That proof at 5:00 somewhat misses to mention its axiomatic foundation. It makes some implicit assumptions concerning the characteristics of arithmetic operations of such infinite digit strings. We can define "real numbers" as infinite digit strings with only finitely many digits left of the decimal point. We can then define the arithmetic operations similar to the way in which it is done in the video, by first using only finitely many digits of the operands and showing that the digits of the result don't change any more at some point if more and more digits of the operands are involved. We would still have to prove that the laws of associativity and distributivity are really valid if we use this kind of definition. Which might be a bit cumbersome for this definition, and it is certainly not done in schools when they present this "proof". Actually, we find out that associativity is _not_ guaranteed if we don't identify some differing strings, like 0.999... and 1.000... Using the standard adding algorithm, we have 0.999... + 0.999... = 1.999... and 1.999... - 0.999... = 1 "Standard" meaning that we use the same number of digits of both operands for our intermediate results.

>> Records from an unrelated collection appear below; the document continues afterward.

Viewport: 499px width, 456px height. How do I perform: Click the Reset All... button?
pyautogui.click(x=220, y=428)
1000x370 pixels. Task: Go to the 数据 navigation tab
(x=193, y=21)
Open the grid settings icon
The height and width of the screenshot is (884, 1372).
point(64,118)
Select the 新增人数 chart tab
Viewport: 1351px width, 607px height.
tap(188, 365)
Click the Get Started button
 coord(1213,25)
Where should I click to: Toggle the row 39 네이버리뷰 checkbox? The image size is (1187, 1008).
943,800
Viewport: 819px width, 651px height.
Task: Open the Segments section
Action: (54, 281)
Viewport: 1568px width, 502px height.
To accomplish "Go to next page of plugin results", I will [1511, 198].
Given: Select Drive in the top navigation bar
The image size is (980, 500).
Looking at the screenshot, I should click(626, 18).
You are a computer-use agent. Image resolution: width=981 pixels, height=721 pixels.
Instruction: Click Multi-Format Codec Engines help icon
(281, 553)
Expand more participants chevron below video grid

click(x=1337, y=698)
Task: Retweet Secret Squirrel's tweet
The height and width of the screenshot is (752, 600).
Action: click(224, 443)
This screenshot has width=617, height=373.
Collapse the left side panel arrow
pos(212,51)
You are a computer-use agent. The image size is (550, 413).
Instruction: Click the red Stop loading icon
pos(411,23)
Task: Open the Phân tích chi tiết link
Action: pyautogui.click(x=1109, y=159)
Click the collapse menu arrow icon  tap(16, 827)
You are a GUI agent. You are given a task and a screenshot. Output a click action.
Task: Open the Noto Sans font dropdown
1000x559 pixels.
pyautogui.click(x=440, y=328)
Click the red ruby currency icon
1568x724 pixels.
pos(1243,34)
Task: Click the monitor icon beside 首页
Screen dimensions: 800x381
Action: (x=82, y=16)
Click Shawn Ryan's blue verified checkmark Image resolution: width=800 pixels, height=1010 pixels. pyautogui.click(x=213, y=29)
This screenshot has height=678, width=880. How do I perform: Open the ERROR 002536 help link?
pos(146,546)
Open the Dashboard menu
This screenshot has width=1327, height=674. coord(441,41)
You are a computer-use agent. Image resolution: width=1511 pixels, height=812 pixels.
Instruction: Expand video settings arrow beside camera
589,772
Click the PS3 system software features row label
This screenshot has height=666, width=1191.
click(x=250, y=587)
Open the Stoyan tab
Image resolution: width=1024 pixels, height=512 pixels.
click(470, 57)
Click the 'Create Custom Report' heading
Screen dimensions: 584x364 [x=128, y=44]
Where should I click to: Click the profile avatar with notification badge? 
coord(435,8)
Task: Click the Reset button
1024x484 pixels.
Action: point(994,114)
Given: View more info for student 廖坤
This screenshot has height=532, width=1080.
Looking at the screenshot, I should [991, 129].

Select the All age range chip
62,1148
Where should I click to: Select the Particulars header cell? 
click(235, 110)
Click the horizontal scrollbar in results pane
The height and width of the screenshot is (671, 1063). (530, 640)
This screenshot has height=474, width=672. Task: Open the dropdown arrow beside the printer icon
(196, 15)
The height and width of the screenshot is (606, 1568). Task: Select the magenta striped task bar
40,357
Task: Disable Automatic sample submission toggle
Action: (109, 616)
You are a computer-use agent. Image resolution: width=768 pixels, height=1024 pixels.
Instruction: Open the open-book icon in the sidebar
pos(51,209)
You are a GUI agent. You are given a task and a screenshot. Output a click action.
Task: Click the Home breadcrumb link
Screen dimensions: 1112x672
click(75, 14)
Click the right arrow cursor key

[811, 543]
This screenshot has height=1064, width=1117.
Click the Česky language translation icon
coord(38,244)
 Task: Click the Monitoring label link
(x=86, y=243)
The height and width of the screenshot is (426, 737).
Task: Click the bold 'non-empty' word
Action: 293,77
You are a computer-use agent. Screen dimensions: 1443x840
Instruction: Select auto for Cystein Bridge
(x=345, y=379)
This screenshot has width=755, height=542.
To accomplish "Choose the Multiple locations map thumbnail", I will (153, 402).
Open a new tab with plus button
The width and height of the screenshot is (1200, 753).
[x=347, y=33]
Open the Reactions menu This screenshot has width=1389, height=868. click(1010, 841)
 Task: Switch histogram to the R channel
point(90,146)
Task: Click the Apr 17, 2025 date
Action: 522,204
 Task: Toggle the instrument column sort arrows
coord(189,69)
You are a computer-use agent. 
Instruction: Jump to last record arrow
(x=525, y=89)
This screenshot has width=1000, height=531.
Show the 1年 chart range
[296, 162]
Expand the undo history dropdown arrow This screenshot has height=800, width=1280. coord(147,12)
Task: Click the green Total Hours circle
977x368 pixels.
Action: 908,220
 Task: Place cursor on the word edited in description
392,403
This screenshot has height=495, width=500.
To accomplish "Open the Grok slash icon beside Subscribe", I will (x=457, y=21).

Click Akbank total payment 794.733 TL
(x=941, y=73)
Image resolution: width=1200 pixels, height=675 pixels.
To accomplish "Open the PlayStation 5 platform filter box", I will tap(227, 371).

And the law of associativity tells us: (0.999... + 0.999...) - 0.999... = 1.999... - 0.999... = 1 = 0.999... + (0.999... - 0.999...) = 0.999... + 0 = 0.999... Using the concept of "limits" (like you are proposing) is more straight forward in a way, as the identity 0.999... = 1 is conspicuous. Unfortunately, very many people who had quit mathematics after grade 10 don't have the slightest clue about this (and the other ones have forgotten). So popular-science articles and videos usually hesitate to talk about "limits".
I like this explanation: "In math, we define the sum of an infinite series equal to the number that it approaches, but never reaches. No matter how many 9s you write after that decimal point, you'll never reach 1. But since you are converging on the limit of 1, we say that the expression is equal to 1. That's just how limits are defined; deal with it. "
@@Strakester _"we define the sum of an infinite series equal to the number that it approaches, but never reaches"_ That's an unsuitable restriction, because we want to have series containing an end sequence of only zeroes to converge as well. Or series like 1 - 1 + 1/2 - 1/2 + 1/4 - 1/4 + 1/8 - 1/8.... This last one reaches the limit intermittently. Also, we have to define the concept of a limit and "convergence" thoroughly. Many students have difficulties understanding this in school. Apart from that, I think it's desirable to have a merely algebraic definition of "decimal numbers" and their operations.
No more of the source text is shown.